I would think so, need to backtrack ,
Do one at a time, looking for any like numbers , machines grooves, or arrows/dots on rods and caps, the dots/arrows used to face towards front of engine, feel for “Lips" first between rod and cap inside each assy with no bearing inserted. Also verify the oil holes are open in each bearing ,check the mains caps they should also be numbered, use plastigage everywhere regardless, then torque mains , rotate crank, adding only one rod at a time till you find which one is binding, suddenly way harder to turn...
May or may not have to remove rings first to make cranking easier to find the one that’s wrong


----------



## Gunnar Couture (May 1, 2020)

We looked for numbers numbers when we throes to put it together the first time on the rods and caps couldn’t find anything I’m thinking this engine was a problem for the guy.
I am not joking it was just given to me the car is what I paid for when I bought it


----------



## Jetzster (Jan 18, 2020)

If its like that , something he dumped on you, may be smartest to just bite the bullet ,and take it to another shop for a complete check out & an estimate to at least finish up the short block assy, then some sort of short block warranty will be guaranteed , also have them check both the heads whilst their at it.You can put heads on then knowing all is well below..
May be a lot more hidden issues, its way too much work to have to redo it over again, now is the time to know...
If it was me , I’d ‘Spare no expense’ at this point, I learned that the hard way once


----------



## PontiacJim (Dec 29, 2012)

The connecting rods/caps do not typically have any numbers on them to match them up. The machinist should have used new rod bolts, then sized each rod/cap as a unit, and then kept together. If they were removed and thrown in a box as a group, you may have trouble on your hands, so I would have all the rods verified for roundness and size.

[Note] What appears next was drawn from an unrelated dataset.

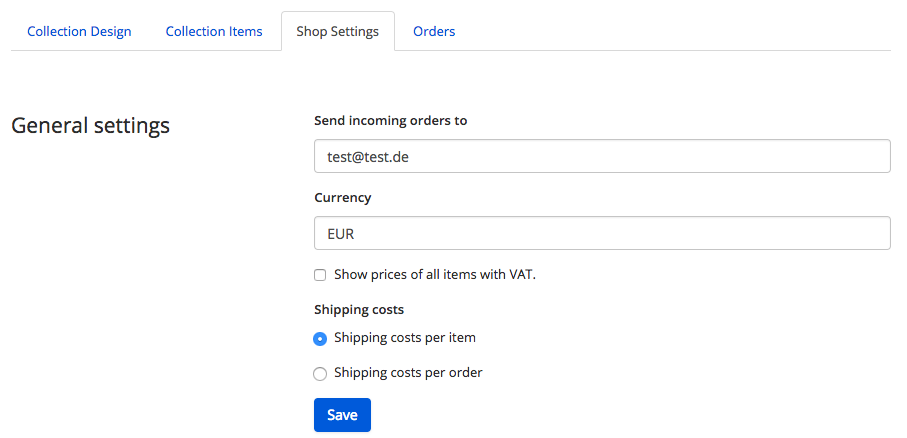The image size is (907, 438).
Task: Click the Currency input containing EUR
Action: tap(602, 233)
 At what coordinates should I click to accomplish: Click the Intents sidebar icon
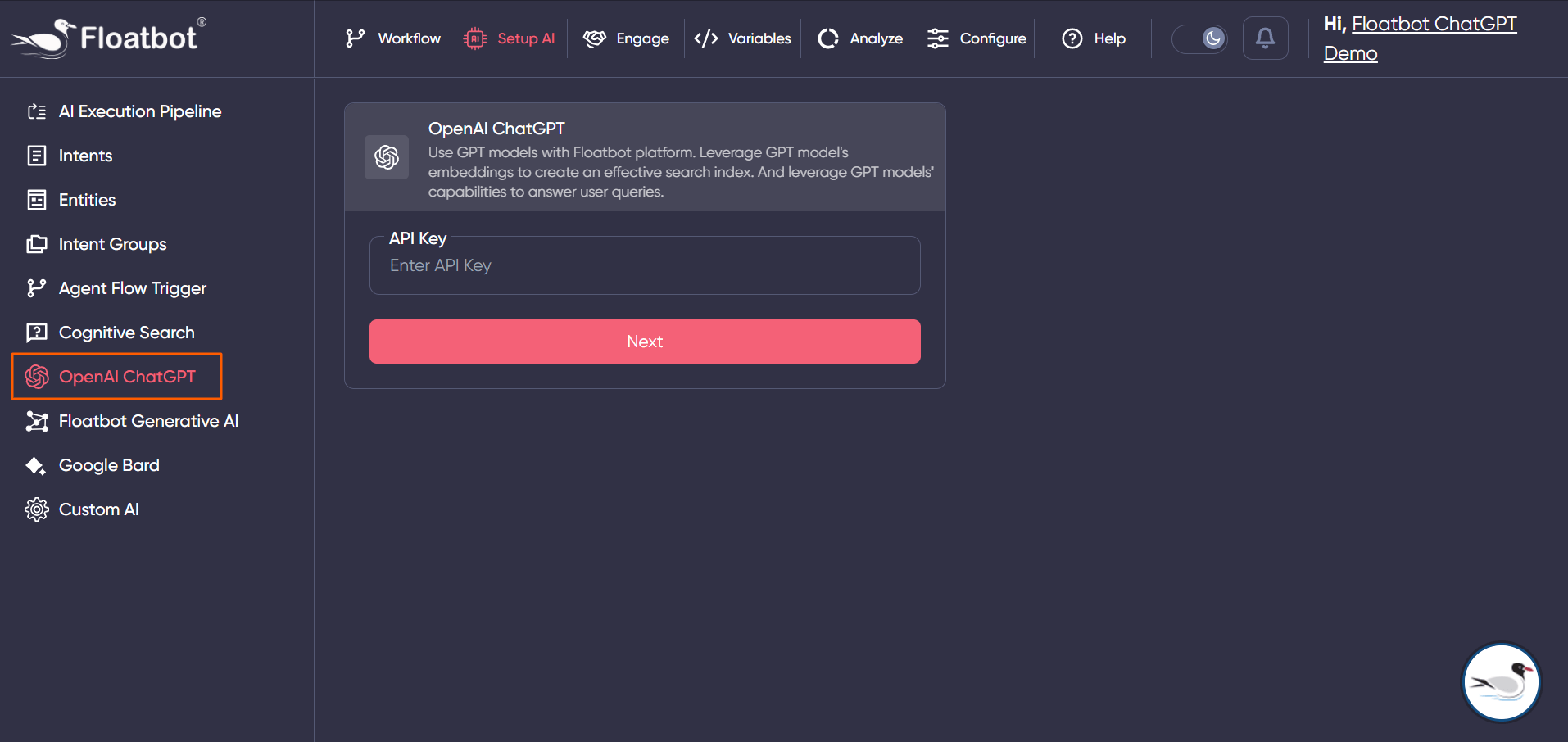point(37,156)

The main caps are numbered, so that should not be an issue.

Look at the rod bearings. Some will have a flat edge while the opposite side is beveled. The beveled side of the bearing is designed to match the radius/fillet found on the crank pin - look at it and you should see this. Since 2 rods fit one crank pin, the flat side of the bearing will be on the inside of each rod - ie where they would be touching. The beveled side of the bearing will be facing away/outside on the rod.  IF you put the flat side against the radius found in the crank, it will bind up. Your connecting rod will also have a radius/fillet that determines how the rods are positioned on the crank. 

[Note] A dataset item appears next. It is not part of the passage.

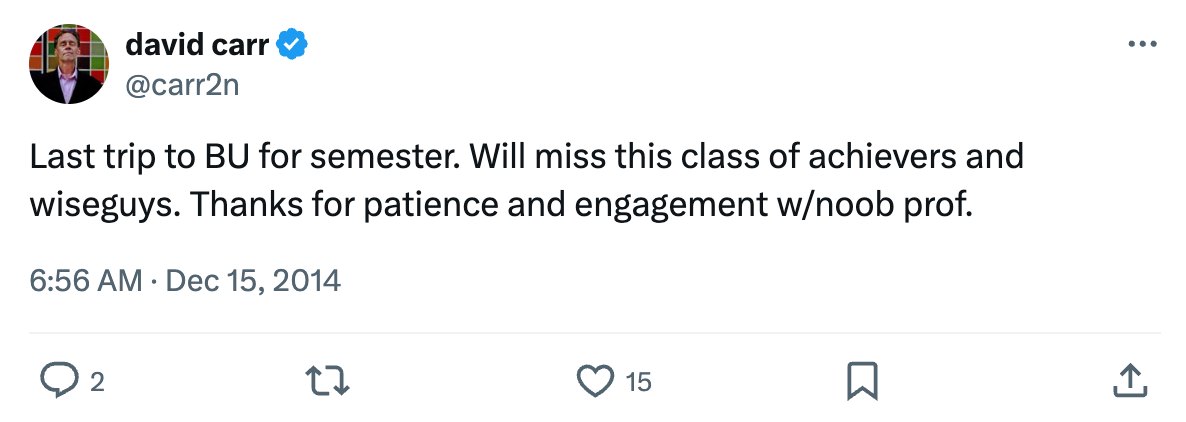Click the like count of 15
This screenshot has height=422, width=1186.
pos(639,381)
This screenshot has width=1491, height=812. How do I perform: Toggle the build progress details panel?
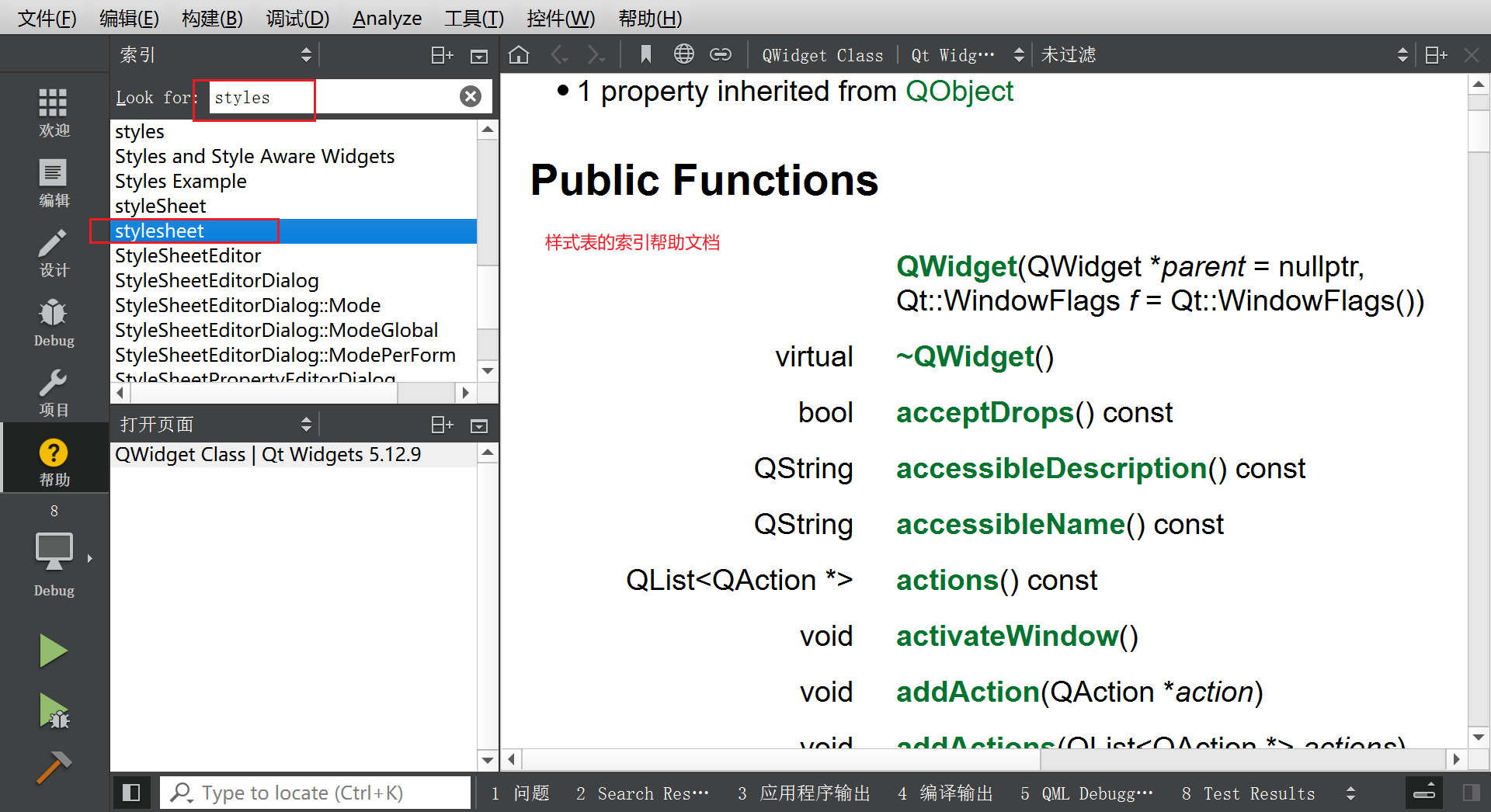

As noted, checking the bearing clearance with plastigauge is a must. Not all bearings may have the same tolerances. You can sometimes juggle the bearings around to get your desired clearances to match closer this way. Same with the crank.

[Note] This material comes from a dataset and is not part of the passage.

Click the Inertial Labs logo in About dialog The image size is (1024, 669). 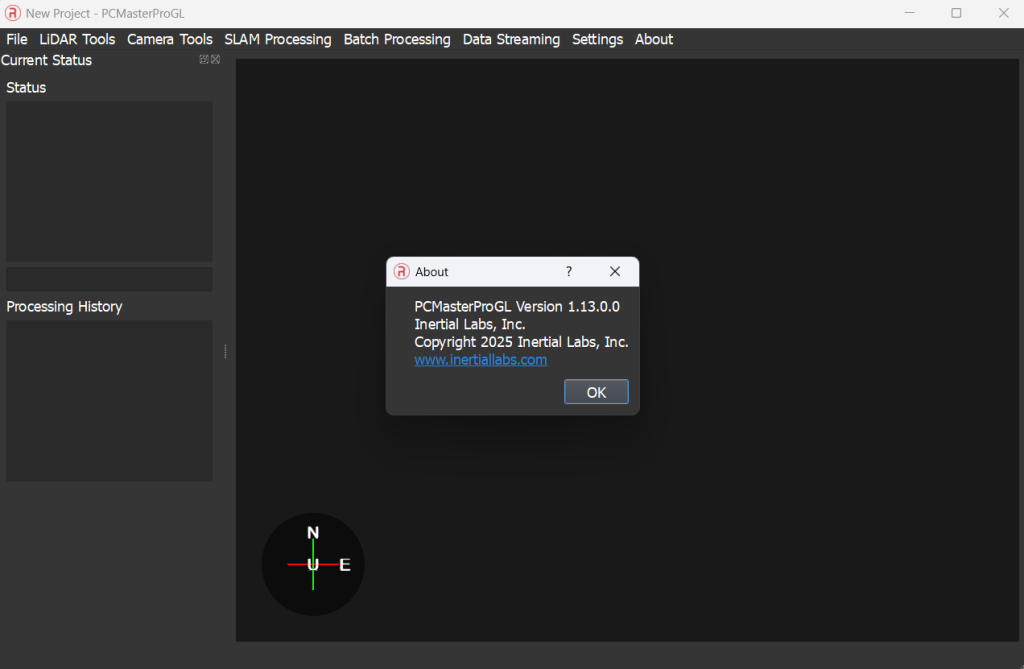click(402, 272)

Do the crank first. Plastigauge with bearings dry. If good, remove the crank and install the rear main seal in the block. Put the rear main seal into the main cap. Then put some oil on the bearing saddles in the block and a little on the rear main seals. Drop the crank in. Put oil on the main cap bearings and tighten. EXCEPT for the thrust bearing cap. Push the crank to the rear so you seat the thrust bearing flat with the thrust bearing surface on the crank and tighten, but not torque. You can check your thrust clearance (forward/backward movement of the crank) and make sure it is in tolerances -You don't want it too tight or loose. Once that checks out, then go about torquing the main caps. Once done, you should be able to spin the crank by hand fairly easy. 




If the bock is a mid 1975 and up 400, look at the casting number found on the block at the rear. If you see 500557, you have the weaker block. The main saddles are thinner and the block is not recommended for a big HP build. Enclosed a pic of the block and you can see where the main saddles under the main caps are "sunken" in and not flat. Pontiac did this to save weight/money as HO levels were fairly low. The good blocks are the Trans-Am 400 blocks and will have XX in the lifter galley and casting number 481988.


----------